La rivière la Seiche, ici à Janzé (Ille-et-Vilaine), le 20 septembre 2017, soit un mois après la pollution de Lactalis. — C. Allain / 20 Minutes

L’évaluation du préjudice écologique attendra. L’audience du groupe Lactalis pour la pollution de la Seiche prévue ce vendredi va être renvoyée, à la demande de plusieurs avocats. Engagés contre le projet de réforme des retraites, les barreaux de Rennes et Vannes ont voté le renvoi de toutes les affaires cette semaine. Le procès du géant laitier ne fera pas exception.

Lactalis avait déjà été condamné à 250.000 euros d’amende et 70.000 d’indemnités en juin pour avoir pollué la Seiche en raison d’un rejet de lactose au sein de son usine de Retiers (Ille-et-Vilaine). Huit kilomètres de la rivière avaient été touchés et des tonnes de poissons avaient été asphyxiées. Le tribunal avait estimé que « la pollution de la Seiche était la conséquence directe de l’inaction de la société laitière ». L’enquête avait mis en cause les dysfonctionnements de la station d’épuration. « Les responsables et employés avaient été informés des deux incidents techniques ayant entraîné des rejets de matières organiques venant de la station d’épuration », avait estimé le tribunal.

Une procédure judiciaire inédite

Ce vendredi, c’est sur le préjudice écologique que l’empire laitier d’Emmanuel Besnier devait être jugé. Profitant d’une loi promulguée en 2016​ mais jamais utilisée jusqu’ici, les associations avaient obtenu de Lactalis qu’il mène des actions de compensation écologique pour réparer le milieu aquatique endommagé.

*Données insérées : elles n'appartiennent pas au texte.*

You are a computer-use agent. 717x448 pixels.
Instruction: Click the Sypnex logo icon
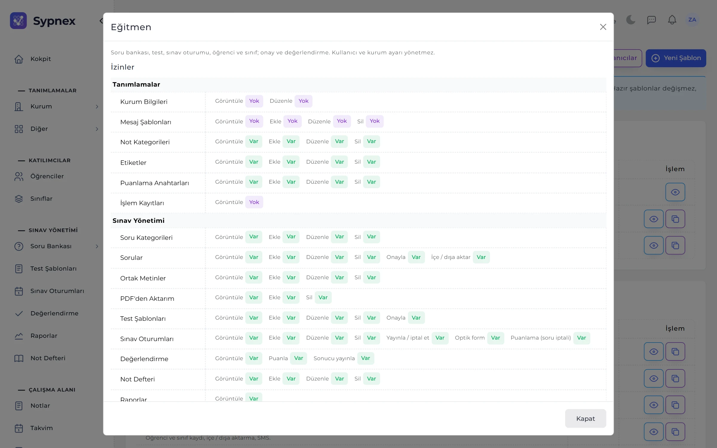pyautogui.click(x=18, y=21)
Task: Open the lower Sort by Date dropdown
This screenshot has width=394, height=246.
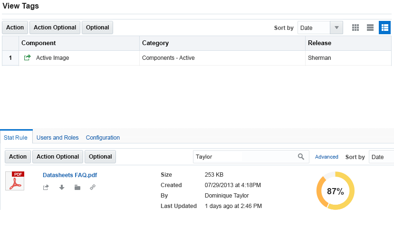Action: click(381, 157)
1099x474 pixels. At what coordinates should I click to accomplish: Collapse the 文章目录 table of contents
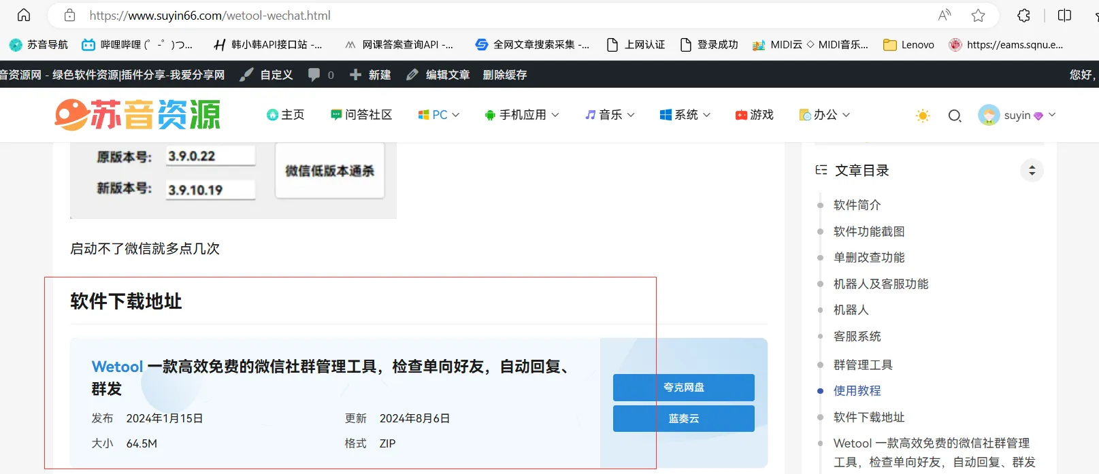pyautogui.click(x=1032, y=171)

L’audience devait permettre d’évaluer le travail mené en concertation avec la préfecture et d’évaluer si un complément financier pouvait être réclamé. « Même sans le mouvement de grève, je pense que l’audience aurait été renvoyée », estime Me Thomas Dubreuil, qui défend la fédération de pêche d’Ille-et-Vilaine. « On n’a reçu aucun élément de Lactalis sur le chiffrement du préjudice. C’est dans leur intérêt de faire traîner la procédure », ajoute le conseil du barreau de Vannes. La date de la nouvelle audience sera connue vendredi.